▸ **Records for the exercise**
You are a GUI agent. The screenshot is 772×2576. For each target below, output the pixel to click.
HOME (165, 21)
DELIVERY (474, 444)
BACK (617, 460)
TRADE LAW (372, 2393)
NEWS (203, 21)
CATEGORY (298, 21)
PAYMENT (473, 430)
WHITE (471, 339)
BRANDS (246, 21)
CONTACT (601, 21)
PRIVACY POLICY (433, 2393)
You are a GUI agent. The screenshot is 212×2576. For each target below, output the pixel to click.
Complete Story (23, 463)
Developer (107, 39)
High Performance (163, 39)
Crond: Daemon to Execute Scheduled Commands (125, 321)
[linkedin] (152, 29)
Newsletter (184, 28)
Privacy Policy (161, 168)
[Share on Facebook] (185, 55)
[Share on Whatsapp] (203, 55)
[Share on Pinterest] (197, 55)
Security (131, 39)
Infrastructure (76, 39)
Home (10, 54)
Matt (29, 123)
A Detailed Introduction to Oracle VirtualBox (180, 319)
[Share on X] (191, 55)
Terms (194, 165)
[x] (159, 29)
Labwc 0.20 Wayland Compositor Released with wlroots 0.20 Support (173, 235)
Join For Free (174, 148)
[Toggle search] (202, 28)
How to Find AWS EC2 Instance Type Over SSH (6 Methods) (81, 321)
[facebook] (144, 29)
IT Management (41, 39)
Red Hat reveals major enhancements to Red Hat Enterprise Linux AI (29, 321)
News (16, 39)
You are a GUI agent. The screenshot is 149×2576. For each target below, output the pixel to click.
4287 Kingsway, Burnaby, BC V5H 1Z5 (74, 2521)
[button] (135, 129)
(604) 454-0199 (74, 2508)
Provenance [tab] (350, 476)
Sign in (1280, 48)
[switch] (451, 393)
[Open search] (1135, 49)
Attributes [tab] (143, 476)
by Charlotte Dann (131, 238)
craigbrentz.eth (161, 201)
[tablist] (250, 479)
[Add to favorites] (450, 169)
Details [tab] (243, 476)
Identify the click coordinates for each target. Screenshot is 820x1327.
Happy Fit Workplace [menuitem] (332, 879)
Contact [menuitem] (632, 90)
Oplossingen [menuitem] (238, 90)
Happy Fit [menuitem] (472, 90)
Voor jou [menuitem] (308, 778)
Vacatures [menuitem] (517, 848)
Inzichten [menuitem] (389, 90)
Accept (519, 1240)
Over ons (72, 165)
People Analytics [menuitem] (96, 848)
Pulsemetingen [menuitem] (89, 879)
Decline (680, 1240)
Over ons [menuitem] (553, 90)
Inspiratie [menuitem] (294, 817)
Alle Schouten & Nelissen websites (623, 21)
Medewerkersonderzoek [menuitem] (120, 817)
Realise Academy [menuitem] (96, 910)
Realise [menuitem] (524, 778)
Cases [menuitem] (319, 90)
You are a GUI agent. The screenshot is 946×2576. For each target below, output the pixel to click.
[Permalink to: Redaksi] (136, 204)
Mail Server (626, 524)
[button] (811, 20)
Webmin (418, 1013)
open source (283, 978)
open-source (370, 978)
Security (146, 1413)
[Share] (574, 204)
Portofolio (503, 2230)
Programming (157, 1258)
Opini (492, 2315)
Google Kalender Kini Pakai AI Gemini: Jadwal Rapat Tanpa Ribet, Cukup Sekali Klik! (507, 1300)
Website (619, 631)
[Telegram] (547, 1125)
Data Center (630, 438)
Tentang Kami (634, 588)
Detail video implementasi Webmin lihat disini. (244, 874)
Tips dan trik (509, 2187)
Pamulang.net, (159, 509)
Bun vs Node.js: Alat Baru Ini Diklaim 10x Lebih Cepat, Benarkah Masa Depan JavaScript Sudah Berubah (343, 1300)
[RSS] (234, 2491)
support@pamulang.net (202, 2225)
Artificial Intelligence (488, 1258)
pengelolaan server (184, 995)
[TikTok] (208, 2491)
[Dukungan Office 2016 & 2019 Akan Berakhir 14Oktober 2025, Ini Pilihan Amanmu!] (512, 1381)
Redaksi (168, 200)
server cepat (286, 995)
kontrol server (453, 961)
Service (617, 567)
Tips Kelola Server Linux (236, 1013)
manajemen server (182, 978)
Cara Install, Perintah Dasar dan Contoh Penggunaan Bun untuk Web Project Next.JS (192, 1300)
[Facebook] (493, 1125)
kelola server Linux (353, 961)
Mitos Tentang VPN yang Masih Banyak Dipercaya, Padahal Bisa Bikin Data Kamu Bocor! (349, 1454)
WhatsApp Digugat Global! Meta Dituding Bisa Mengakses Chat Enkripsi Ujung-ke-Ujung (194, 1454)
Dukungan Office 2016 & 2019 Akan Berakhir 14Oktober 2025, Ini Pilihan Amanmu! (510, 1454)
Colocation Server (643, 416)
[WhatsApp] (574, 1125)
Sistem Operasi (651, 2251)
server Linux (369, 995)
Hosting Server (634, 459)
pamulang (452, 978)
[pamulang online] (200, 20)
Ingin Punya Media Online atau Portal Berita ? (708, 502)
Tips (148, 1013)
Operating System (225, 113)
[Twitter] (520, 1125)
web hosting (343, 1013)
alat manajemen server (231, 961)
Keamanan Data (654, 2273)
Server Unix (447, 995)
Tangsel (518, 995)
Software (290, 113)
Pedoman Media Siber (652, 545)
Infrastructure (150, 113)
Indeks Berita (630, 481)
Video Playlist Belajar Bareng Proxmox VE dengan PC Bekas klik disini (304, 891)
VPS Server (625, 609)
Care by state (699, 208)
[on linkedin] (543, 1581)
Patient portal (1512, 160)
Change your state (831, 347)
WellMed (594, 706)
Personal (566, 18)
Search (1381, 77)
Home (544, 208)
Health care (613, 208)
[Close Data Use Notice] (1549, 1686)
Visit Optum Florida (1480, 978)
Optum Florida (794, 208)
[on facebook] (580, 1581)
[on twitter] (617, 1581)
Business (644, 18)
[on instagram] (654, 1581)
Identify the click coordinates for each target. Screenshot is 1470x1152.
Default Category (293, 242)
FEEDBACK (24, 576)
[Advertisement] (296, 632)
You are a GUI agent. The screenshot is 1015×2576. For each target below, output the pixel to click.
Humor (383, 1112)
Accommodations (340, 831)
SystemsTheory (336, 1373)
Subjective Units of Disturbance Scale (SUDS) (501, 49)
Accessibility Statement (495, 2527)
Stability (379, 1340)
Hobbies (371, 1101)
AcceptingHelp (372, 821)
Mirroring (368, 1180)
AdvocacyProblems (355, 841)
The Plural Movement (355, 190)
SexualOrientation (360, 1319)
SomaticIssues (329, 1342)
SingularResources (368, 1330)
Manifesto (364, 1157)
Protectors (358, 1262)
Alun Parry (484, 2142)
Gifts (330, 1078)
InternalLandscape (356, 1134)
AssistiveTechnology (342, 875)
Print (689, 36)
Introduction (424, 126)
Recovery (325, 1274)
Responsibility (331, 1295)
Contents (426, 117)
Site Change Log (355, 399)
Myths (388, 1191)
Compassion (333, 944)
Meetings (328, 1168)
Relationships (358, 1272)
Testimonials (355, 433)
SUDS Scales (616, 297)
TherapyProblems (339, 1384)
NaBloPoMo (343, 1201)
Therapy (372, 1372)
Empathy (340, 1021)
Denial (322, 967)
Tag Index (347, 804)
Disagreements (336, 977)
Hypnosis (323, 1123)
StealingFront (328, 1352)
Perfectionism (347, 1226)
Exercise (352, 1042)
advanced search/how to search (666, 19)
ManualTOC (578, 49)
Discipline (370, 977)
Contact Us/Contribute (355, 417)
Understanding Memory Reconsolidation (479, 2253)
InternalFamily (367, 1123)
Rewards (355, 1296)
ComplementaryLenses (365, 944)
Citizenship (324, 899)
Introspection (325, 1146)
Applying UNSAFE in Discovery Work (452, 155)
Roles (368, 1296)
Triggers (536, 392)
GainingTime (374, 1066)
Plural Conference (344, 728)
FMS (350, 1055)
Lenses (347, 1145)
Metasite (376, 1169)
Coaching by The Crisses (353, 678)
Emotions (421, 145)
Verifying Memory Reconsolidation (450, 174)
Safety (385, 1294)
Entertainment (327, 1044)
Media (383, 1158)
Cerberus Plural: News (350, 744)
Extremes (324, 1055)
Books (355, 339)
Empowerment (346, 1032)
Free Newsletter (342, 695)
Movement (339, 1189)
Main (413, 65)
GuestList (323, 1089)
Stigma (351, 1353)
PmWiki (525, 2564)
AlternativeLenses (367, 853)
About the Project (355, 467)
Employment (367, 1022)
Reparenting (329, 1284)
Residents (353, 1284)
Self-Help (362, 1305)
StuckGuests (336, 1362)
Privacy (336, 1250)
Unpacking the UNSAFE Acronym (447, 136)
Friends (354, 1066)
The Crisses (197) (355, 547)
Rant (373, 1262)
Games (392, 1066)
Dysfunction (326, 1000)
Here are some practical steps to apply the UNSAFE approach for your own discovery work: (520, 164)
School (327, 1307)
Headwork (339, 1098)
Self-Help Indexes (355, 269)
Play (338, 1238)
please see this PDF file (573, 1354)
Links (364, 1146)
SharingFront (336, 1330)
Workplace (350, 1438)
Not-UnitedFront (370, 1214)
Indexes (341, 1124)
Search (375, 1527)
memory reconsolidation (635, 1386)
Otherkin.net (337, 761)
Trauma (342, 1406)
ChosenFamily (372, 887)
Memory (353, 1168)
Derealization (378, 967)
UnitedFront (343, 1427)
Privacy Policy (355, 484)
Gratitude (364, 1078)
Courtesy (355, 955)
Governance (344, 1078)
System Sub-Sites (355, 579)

▸ **Directions for this task**
The range runs from the line above containing "[on twitter] (617, 1581)" to the line containing "Exercise (352, 1042)", inclusive. Restate those lines word for word and no others.

▸ **Output below**
[on twitter] (617, 1581)
Business (644, 18)
[on instagram] (654, 1581)
Identify the click coordinates for each target. Screenshot is 1470x1152.
Default Category (293, 242)
FEEDBACK (24, 576)
[Advertisement] (296, 632)
You are a GUI agent. The screenshot is 1015×2576. For each target below, output the pixel to click.
Humor (383, 1112)
Accommodations (340, 831)
SystemsTheory (336, 1373)
Subjective Units of Disturbance Scale (SUDS) (501, 49)
Accessibility Statement (495, 2527)
Stability (379, 1340)
Hobbies (371, 1101)
AcceptingHelp (372, 821)
Mirroring (368, 1180)
AdvocacyProblems (355, 841)
The Plural Movement (355, 190)
SexualOrientation (360, 1319)
SomaticIssues (329, 1342)
SingularResources (368, 1330)
Manifesto (364, 1157)
Protectors (358, 1262)
Alun Parry (484, 2142)
Gifts (330, 1078)
InternalLandscape (356, 1134)
AssistiveTechnology (342, 875)
Print (689, 36)
Introduction (424, 126)
Recovery (325, 1274)
Responsibility (331, 1295)
Contents (426, 117)
Site Change Log (355, 399)
Myths (388, 1191)
Compassion (333, 944)
Meetings (328, 1168)
Relationships (358, 1272)
Testimonials (355, 433)
SUDS Scales (616, 297)
TherapyProblems (339, 1384)
NaBloPoMo (343, 1201)
Therapy (372, 1372)
Empathy (340, 1021)
Denial (322, 967)
Tag Index (347, 804)
Disagreements (336, 977)
Hypnosis (323, 1123)
StealingFront (328, 1352)
Perfectionism (347, 1226)
Exercise (352, 1042)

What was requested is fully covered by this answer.